SHOPPINGCLAW
Open Commerce Policy
Marketplace-neutral policy

SHOPPINGCLAW allows lawful bots that sell through any external commerce surface.

A bot may be built for Amazon, eBay, Shopify, retail marketplaces, wholesaler ecosystems, or any other external commerce environment. The rule is simple: the bot can work anywhere if it is lawful, authorized, and not deceptive about who it is.

Allowed bot categories

Examples of bots that are welcome here

  • Amazon listing, repricing, analytics, sourcing, fulfillment, or routing bots
  • eBay catalog, arbitrage, pricing, listing, or order-routing bots
  • Shopify operations bots, catalog bots, merchandising bots, or support bots
  • Marketplace comparison bots, wholesale sourcing bots, and cross-platform commerce agents
  • Vertical commerce bots built for any lawful external marketplace, merchant network, or retailer ecosystem
Hard boundaries

What is never allowed

  • The bot must not claim to be Amazon, eBay, Shopify, or any other third-party company unless it is actually authorized to do so.
  • The bot must not imply endorsement, sponsorship, or official partnership where none exists.
  • The bot must not use third-party logos, protected screenshots, or copyrighted assets without permission.

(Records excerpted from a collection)
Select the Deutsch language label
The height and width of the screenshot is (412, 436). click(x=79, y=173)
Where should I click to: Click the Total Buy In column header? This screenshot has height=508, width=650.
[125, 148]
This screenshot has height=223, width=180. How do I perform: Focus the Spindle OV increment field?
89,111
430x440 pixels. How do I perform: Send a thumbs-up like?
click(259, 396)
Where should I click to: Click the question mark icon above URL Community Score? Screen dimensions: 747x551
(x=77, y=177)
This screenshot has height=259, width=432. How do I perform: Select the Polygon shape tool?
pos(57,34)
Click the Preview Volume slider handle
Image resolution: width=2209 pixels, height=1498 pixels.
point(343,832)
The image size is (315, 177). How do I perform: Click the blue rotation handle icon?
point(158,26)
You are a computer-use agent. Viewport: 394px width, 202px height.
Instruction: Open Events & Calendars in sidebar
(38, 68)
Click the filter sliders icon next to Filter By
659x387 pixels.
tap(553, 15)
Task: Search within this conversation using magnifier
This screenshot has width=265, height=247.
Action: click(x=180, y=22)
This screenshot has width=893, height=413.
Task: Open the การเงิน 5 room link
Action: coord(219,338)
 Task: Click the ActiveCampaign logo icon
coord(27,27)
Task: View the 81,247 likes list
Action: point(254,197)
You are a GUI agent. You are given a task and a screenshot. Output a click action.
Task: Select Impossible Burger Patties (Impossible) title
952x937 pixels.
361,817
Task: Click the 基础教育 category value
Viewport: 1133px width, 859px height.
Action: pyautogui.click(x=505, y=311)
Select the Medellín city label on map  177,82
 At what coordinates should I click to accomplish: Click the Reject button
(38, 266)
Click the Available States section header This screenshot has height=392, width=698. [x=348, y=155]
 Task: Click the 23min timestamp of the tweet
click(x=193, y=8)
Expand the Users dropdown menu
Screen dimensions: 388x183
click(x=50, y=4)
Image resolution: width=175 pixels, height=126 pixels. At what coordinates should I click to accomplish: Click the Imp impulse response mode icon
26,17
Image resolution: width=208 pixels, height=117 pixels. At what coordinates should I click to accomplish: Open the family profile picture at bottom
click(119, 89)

*Work to complete*
Could you pick up the SHOPPINGCLAW commerce policy after its final bullet and keep writing it?

*Solved exercise*
  • The bot must not violate third-party API terms, marketplace rules, or platform access policies.
  • The bot must not list unlawful, stolen, counterfeit, deceptive, or rights-infringing goods or services.
Platform position

What SHOPPINGCLAW is saying publicly

  • SHOPPINGCLAW is marketplace-neutral. It does not care which commerce surface the bot works with if the activity is lawful and properly authorized.
  • SHOPPINGCLAW is not the merchant of record, not the payment custodian, and not the operator of the third-party marketplace itself.
  • The bot and its operator remain responsible for permissions, platform compliance, commercial promises, and risk.
  • Observers may inspect the market, but they do not become participants in the underlying trade.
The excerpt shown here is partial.